Your task is to study the data and write a summary report about it.
The report needs to answer the following two research questions:
• Q1: We are interested in the demographics of the people in Australia who are most interested in Science. Can you find where they live, which age group do they belong and what is their gender?
• Q2: we would like you to consider those who have an education in Science and find out whether or not they are employed in a Science-based job.
Yur task is to analyse the quantitative data provided and write a report with your findings.
You may use any tools you like for the analysis: Excel, SPSS, R, scripting languages, web-based tools such as the on-line Adjusted Wald calculator, etc.
Requirements for Data Analysis
The data has already been cleaned and encoded (although you may find some issues or wish to encode things, or re-organise the data for analysis, in which case you should document what you have chosen to do).
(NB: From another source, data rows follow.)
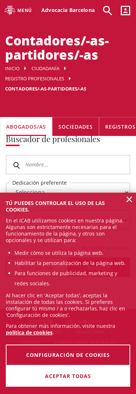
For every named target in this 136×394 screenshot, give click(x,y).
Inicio (12, 68)
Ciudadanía (45, 68)
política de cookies (29, 332)
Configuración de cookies (68, 354)
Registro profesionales (34, 78)
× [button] (129, 199)
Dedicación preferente (39, 182)
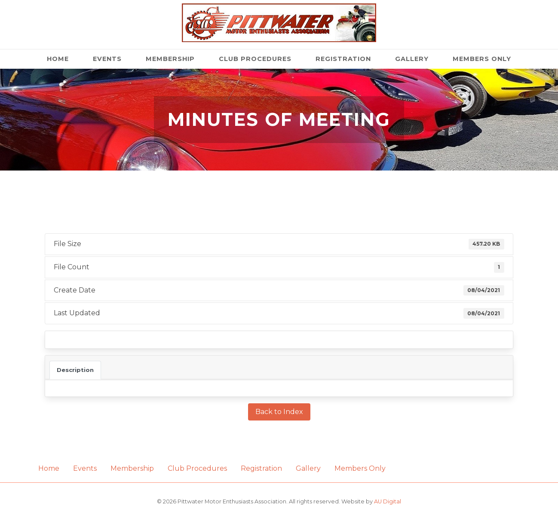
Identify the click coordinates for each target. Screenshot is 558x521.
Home (58, 59)
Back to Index (279, 412)
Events (107, 59)
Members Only (482, 59)
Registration (343, 59)
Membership (170, 59)
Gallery (412, 59)
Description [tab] (75, 369)
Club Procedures (255, 59)
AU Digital (387, 501)
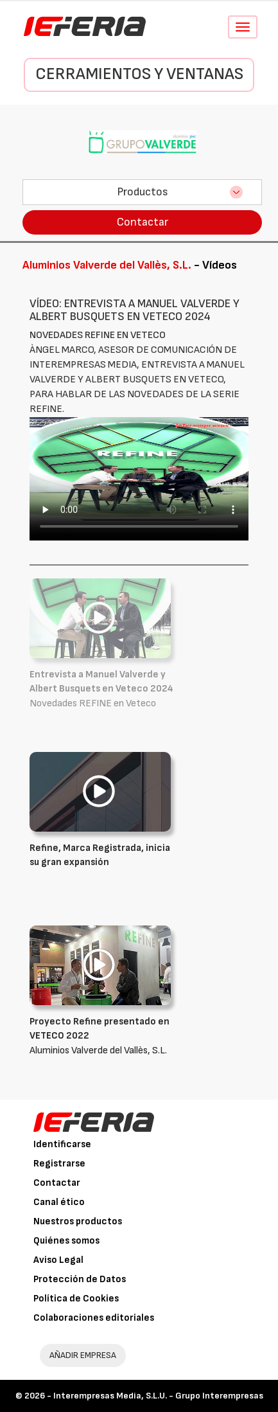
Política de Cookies (76, 1298)
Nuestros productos (77, 1221)
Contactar (142, 222)
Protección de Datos (79, 1279)
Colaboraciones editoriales (93, 1318)
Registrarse (59, 1163)
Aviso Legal (58, 1260)
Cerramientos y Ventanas (139, 74)
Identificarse (62, 1144)
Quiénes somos (66, 1241)
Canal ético (59, 1202)
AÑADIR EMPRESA (82, 1355)
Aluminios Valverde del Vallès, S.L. (103, 1036)
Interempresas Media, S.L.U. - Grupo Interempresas (158, 1395)
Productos (142, 192)
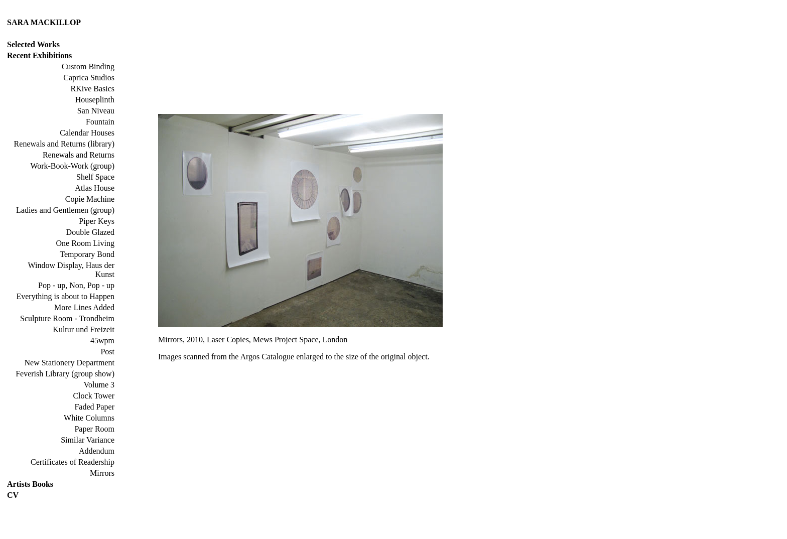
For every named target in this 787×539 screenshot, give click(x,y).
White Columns (89, 418)
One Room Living (85, 243)
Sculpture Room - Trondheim (67, 318)
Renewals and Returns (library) (64, 144)
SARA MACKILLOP (44, 22)
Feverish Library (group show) (65, 373)
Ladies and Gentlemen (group (64, 210)
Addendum (96, 451)
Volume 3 (99, 384)
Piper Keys (96, 221)
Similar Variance (87, 440)
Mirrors (102, 473)
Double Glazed (90, 232)
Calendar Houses (87, 132)
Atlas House (94, 188)
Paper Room (94, 429)
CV (13, 495)
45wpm (102, 340)
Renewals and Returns (78, 155)
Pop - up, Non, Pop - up (76, 285)
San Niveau (95, 110)
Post (107, 351)
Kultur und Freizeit (83, 329)
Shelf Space (95, 177)
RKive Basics (92, 88)
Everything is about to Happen (65, 296)
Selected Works (33, 44)
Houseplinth (94, 99)
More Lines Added (84, 307)
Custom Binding (88, 66)
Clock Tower (93, 395)
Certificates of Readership (72, 462)
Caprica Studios (88, 77)
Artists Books (30, 484)
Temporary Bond (87, 254)
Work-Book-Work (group (70, 166)
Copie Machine (89, 199)
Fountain (100, 121)
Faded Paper (94, 406)
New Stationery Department (70, 362)
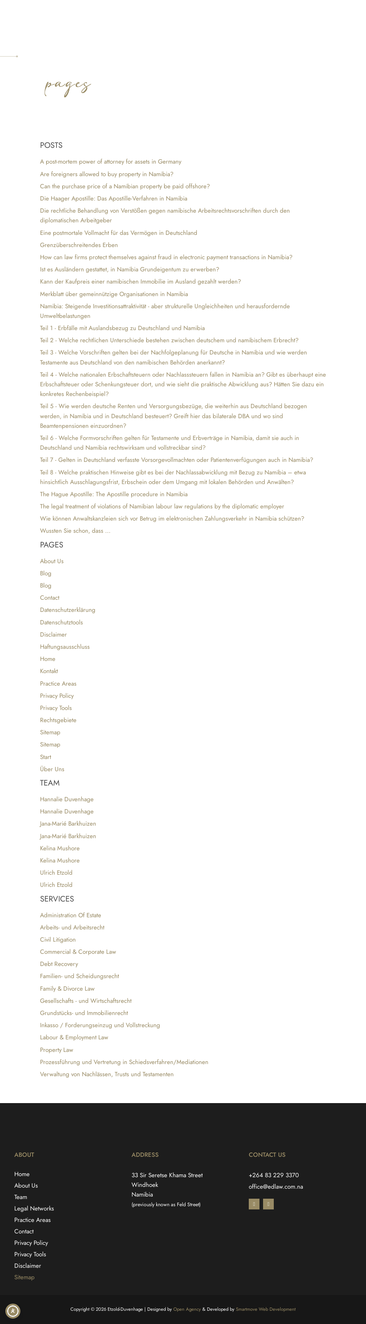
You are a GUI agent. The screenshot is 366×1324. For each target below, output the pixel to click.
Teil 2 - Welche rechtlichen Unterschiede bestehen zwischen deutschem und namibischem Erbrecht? (169, 340)
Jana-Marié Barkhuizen (68, 823)
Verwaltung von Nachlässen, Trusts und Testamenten (107, 1074)
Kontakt (49, 671)
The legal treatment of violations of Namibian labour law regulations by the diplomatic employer (162, 506)
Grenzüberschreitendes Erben (79, 245)
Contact (49, 597)
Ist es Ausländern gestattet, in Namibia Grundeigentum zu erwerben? (129, 269)
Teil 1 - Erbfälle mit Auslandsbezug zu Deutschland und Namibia (122, 328)
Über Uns (52, 769)
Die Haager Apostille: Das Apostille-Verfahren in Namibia (113, 198)
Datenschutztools (61, 622)
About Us (52, 561)
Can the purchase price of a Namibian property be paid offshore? (125, 186)
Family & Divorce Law (67, 988)
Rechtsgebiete (58, 720)
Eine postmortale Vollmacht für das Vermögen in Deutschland (118, 232)
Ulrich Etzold (56, 872)
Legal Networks (34, 1208)
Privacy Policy (57, 695)
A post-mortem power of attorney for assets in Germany (110, 161)
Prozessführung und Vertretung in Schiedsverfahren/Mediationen (124, 1062)
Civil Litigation (58, 939)
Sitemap (50, 732)
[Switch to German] (351, 12)
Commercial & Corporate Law (78, 951)
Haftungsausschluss (65, 646)
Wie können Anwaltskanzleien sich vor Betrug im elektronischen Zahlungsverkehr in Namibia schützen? (172, 518)
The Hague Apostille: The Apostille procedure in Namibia (114, 494)
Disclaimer (53, 634)
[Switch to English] (338, 12)
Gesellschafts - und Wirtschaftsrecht (86, 1000)
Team (20, 1196)
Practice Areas (58, 683)
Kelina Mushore (60, 848)
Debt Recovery (59, 964)
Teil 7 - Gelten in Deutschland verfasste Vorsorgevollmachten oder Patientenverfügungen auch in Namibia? (176, 459)
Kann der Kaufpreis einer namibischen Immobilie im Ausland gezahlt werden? (140, 281)
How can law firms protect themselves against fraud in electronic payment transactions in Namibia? (166, 257)
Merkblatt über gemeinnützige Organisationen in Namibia (114, 294)
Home (47, 658)
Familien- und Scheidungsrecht (79, 976)
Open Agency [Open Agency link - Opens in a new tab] (187, 1309)
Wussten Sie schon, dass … (75, 530)
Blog (45, 573)
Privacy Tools (56, 708)
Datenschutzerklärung (67, 609)
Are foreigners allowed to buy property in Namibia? (106, 174)
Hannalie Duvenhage (67, 799)
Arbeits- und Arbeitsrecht (72, 927)
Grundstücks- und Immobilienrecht (84, 1013)
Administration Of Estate (70, 915)
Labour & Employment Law (74, 1037)
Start (45, 757)
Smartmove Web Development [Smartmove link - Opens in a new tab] (266, 1309)
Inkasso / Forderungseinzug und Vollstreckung (100, 1025)
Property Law (56, 1049)
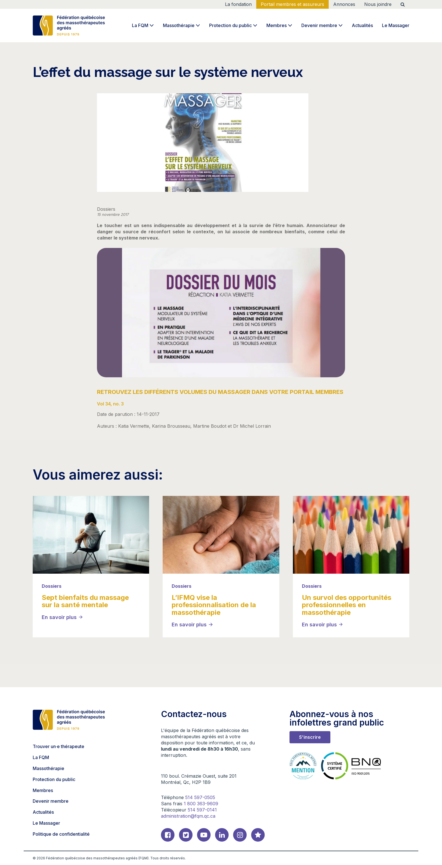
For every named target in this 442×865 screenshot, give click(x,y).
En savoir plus (59, 617)
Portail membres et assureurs (292, 4)
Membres (276, 25)
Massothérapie (179, 25)
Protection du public (230, 25)
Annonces (344, 4)
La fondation (238, 4)
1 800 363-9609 (201, 803)
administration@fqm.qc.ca (188, 816)
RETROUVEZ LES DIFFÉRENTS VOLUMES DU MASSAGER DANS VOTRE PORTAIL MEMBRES (220, 392)
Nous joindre (378, 4)
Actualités (362, 25)
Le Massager (395, 25)
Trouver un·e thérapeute (58, 746)
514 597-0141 (202, 810)
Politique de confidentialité (61, 834)
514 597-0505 (200, 797)
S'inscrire (310, 737)
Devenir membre (319, 25)
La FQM (140, 25)
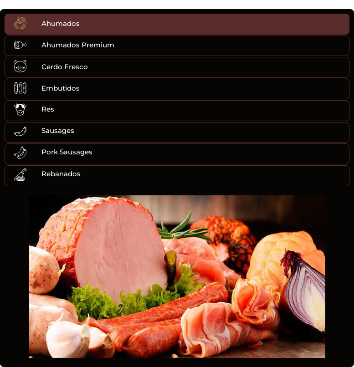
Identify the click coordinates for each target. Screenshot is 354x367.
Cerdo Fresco (64, 66)
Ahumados (60, 23)
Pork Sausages (66, 152)
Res (47, 109)
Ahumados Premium (77, 45)
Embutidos (60, 88)
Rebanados (61, 173)
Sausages (57, 130)
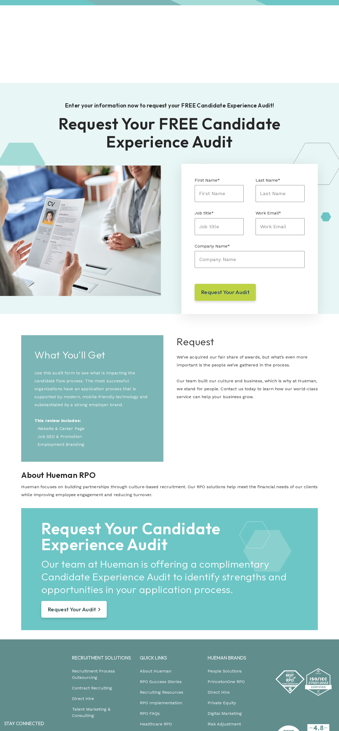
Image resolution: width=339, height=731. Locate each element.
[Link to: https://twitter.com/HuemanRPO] (301, 718)
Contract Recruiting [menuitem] (92, 651)
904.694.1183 (22, 659)
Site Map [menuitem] (81, 718)
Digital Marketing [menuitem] (225, 677)
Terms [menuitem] (33, 718)
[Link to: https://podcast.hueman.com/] (331, 718)
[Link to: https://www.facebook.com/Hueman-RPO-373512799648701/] (259, 718)
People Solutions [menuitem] (225, 634)
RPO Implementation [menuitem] (161, 666)
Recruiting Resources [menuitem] (161, 655)
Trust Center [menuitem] (55, 718)
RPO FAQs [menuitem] (150, 677)
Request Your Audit (74, 572)
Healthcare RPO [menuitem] (156, 687)
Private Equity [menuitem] (222, 666)
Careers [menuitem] (107, 715)
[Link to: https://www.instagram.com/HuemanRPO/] (287, 718)
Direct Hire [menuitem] (83, 662)
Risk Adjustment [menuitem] (224, 687)
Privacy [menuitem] (11, 718)
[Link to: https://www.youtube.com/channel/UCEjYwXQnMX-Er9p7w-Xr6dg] (317, 718)
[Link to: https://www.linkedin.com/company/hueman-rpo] (272, 718)
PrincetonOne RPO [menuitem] (226, 645)
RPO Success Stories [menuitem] (161, 645)
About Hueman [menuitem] (155, 634)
For your research you will need to:
1. Make decisions regarding missing or mismatched data, if relevant;
2. Identify the areas of interest in the survey. Calculate descriptive statistics on at least 5 data fields or records;
3. Quantitatively analyse and calculate confidence intervals. Can you conclude anything from your analysis?
4. Quantitatively analyse the data to answer (at least) one other research question that you want to answer from the data (for example, how important is it for the participants to lobby their politicians about Science?)
5. For maximum marks, include at least two other research questions of your choice involving the data.
Requirements for Your Report
You will need to:
1. describe what you did to clean and encode the data (if anything)
2. state your decisions regarding missing data or mismatched data
3. state your decisions regarding the choice of statistical analysis techniques and parameters (eg. method of calculating confidence intervals, confidence level)
4. report descriptive statistics about the data
5. report on the analysis of your questions
6. include appropriate graphs in your report
7. summarise the results
8. clearly state any limitations relating to the results
9. clearly separate observations from conclusions
10. critically evaluate the experiment.
To achieve maximum marks your work must fulfil these criteria:
• Have good use of layout and space.
• Be a professional report using appropriate language.
• Have sensible colours, fonts, and sizes.
• Be a maximum of FOUR pages long (excluding graphs and appendices). There will be a penalty for excessively long reports.
• The report must be submitted as PDF or Word document to CANVAS.
You may choose an academic paper format (eg. IEEE) or an industry report layout.